Contexte de l'affaire
Suite à la mutation professionnelle de Mme à Nice, les époux C. domiciliés à Clamart ont procédé à l’acquisition d’une seconde résidence, en région niçoise.
· La présence de Mme toute la semaine sur son lieu de travail était indispensable.
· M. a conservé son emploi qui lui impose de demeurer à Paris, il continue donc d’occuper le logement de Clamart avec le plus jeune enfant du couple.
Les époux ont déposé une demande de rescrit fiscal afin de s’assurer de la possibilité de déduire les charges de double résidence.
Par un premier avis, l’administration a reconnu la nécessité d'une seconde résidence justifiée par des motifs professionnels.
- À ce titre, elle a admis la déductibilité des charges courantes ainsi qu’un aller-retour hebdomadaire.
- Pour autant, elle a refusé la déductibilité des frais de notaire, d’enregistrement et des intérêts d'emprunt de la seconde résidence, au motif qu’ils résultaient d’un choix personnel.
Un second examen a confirmé la première position.
Les époux demandent au Tribunal d’annuler la réponse du rescrit pour excès de pouvoir.
La décision du Tribunal Administratif
Un rescrit fiscal est une réponse de l'administration à une question sur l'interprétation d'un texte fiscal ou sur l'appréciation d'une situation de fait. Il permet au contribuable d'obtenir une prise de position formelle de l'administration, qui prend le caractère d'une décision.
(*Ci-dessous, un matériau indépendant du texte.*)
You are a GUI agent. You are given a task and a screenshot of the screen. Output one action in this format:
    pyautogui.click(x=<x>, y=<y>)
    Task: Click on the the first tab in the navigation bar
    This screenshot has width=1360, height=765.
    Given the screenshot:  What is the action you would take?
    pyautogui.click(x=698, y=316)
Par principe, une prise de position formelle prise par l’administration fiscale ne peut être contestée par la voie du recours pour excès de pouvoir, sauf si cela entraînerait des effets notables autres que fiscaux, comme pénaliser les contribuables significativement sur le plan économique ou encore les faire renoncer à un projet important.
Ce n’est pas le cas ici. Il ne résulte pas de l’instruction que l’avis aurait des effets notables autres que fiscaux, puisque celà concerne les frais de notaire et intérêts d'emprunt et aucune autre contrainte.
Le TA vient de rejeter le recours pour excès de pouvoir.
Décision du TA de Cergy-Pontoise du 24 août 2026 N° 2603913
Pour faire suite à une réponse défavorable à une demande de rescrit, toute action n’est pas recevable.
Le REP (Recours pour Excès de Pouvoir) n'est recevable que si la prise de position en réponse de l’administration fiscale entraîne des effets notables autres que fiscaux.